Portugal’s practice of placing medicines from the strategic reserve in storage is effectively like “waiting for a nuclear war, which we hope never comes”.

In the process, medicines pass their expiry date, have to be destroyed, and then new ones purchased.

Quizzed about the reasons for the lack of medicines available, Almeida Lopes pointed to several factors, stressing that price is only part of the problem.
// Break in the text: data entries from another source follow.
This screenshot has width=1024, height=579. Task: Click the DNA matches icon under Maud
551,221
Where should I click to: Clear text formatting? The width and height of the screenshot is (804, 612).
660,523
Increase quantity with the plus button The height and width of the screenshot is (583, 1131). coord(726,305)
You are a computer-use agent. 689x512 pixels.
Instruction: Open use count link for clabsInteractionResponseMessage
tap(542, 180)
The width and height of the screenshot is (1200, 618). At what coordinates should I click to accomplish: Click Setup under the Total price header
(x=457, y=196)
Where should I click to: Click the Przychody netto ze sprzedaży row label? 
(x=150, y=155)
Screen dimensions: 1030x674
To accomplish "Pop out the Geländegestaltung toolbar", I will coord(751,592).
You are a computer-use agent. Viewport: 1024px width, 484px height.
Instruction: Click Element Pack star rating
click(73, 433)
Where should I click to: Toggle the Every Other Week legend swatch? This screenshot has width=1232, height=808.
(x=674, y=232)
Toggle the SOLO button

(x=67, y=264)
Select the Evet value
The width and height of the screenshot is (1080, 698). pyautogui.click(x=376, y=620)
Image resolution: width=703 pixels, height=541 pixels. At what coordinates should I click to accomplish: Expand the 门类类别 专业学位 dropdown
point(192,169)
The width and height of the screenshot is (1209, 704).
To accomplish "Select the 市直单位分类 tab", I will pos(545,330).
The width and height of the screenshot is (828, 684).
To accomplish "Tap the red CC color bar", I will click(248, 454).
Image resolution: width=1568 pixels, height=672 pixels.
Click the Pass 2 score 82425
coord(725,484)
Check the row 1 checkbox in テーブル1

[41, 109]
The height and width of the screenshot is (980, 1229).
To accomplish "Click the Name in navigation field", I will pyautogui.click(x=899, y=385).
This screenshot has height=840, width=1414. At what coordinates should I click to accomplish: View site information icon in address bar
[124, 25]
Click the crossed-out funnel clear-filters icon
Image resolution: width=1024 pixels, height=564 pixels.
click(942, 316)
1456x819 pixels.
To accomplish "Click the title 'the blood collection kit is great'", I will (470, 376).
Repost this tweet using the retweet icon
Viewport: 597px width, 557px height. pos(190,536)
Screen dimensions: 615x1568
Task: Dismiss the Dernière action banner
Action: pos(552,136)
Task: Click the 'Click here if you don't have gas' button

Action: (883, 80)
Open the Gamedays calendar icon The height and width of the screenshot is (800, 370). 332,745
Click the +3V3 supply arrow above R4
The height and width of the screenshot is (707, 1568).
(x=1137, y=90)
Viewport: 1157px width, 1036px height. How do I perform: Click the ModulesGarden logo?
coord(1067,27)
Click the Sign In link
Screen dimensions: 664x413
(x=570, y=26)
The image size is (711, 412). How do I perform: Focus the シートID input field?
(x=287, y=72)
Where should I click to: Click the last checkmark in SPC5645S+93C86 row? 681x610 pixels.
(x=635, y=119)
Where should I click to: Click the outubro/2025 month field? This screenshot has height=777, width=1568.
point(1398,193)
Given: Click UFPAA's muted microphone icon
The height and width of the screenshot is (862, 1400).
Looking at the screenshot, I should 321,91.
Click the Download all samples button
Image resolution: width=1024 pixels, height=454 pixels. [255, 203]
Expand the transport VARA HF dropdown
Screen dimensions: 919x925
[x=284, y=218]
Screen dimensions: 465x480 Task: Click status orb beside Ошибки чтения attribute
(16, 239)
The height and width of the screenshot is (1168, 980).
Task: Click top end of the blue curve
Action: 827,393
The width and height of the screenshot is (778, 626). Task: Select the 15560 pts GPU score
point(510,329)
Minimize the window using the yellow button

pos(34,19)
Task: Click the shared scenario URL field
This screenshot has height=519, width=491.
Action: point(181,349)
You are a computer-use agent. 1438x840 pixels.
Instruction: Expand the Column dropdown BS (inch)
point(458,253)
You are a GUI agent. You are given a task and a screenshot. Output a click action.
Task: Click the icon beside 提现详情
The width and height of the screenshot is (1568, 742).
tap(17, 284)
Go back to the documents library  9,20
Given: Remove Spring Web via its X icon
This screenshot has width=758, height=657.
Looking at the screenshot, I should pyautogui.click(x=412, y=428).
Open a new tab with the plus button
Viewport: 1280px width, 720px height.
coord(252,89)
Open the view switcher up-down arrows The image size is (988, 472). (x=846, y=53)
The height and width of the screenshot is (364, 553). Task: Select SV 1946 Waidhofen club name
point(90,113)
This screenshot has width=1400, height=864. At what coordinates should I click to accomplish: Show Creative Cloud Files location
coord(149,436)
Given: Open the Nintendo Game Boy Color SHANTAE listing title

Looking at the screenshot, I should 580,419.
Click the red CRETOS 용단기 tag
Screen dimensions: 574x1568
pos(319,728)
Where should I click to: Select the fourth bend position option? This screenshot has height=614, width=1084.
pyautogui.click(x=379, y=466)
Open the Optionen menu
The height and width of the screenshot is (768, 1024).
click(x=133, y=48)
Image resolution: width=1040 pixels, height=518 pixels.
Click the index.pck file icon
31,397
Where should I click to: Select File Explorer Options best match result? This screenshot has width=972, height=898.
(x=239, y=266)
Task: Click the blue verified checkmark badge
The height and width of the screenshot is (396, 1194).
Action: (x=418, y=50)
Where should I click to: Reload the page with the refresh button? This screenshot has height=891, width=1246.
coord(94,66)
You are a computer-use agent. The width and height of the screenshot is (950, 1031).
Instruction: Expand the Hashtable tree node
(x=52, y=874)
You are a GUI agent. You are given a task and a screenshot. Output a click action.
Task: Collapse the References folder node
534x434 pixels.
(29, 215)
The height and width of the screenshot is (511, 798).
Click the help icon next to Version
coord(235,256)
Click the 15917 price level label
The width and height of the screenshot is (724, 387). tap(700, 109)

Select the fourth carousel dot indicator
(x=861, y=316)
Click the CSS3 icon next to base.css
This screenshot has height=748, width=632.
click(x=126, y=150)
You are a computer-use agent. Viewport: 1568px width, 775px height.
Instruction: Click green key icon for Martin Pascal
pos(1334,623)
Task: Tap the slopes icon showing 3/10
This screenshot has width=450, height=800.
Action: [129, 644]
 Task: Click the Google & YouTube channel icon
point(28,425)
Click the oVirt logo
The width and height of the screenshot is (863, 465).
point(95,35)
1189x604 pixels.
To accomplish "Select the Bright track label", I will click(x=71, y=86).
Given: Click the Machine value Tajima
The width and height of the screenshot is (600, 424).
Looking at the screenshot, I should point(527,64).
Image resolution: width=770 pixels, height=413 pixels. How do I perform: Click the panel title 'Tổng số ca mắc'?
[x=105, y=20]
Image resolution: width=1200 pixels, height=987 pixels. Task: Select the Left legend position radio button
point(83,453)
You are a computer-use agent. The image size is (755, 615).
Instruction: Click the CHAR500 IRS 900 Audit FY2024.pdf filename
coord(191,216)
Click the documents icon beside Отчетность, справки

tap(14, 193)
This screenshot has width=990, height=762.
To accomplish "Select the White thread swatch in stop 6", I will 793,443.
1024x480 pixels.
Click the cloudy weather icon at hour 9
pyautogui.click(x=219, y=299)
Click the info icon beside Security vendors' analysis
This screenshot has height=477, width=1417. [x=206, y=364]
A large issue is the loss of productive capacity in Europe – and in Portugal – over the past 20 years.

In this regard, he believes that much more should have been made of the RRP (bazooka of post-pandemic recovery funding from Brussels).  “It would have made sense to think about doing something in Portugal in terms of active ingredients, challenging national-based companies, or not” to make an industrial unit for the production of active ingredients.

He explained “the French have jumped in to make a factory for paracetamol,« (…) “sometimes opportunities are missed”.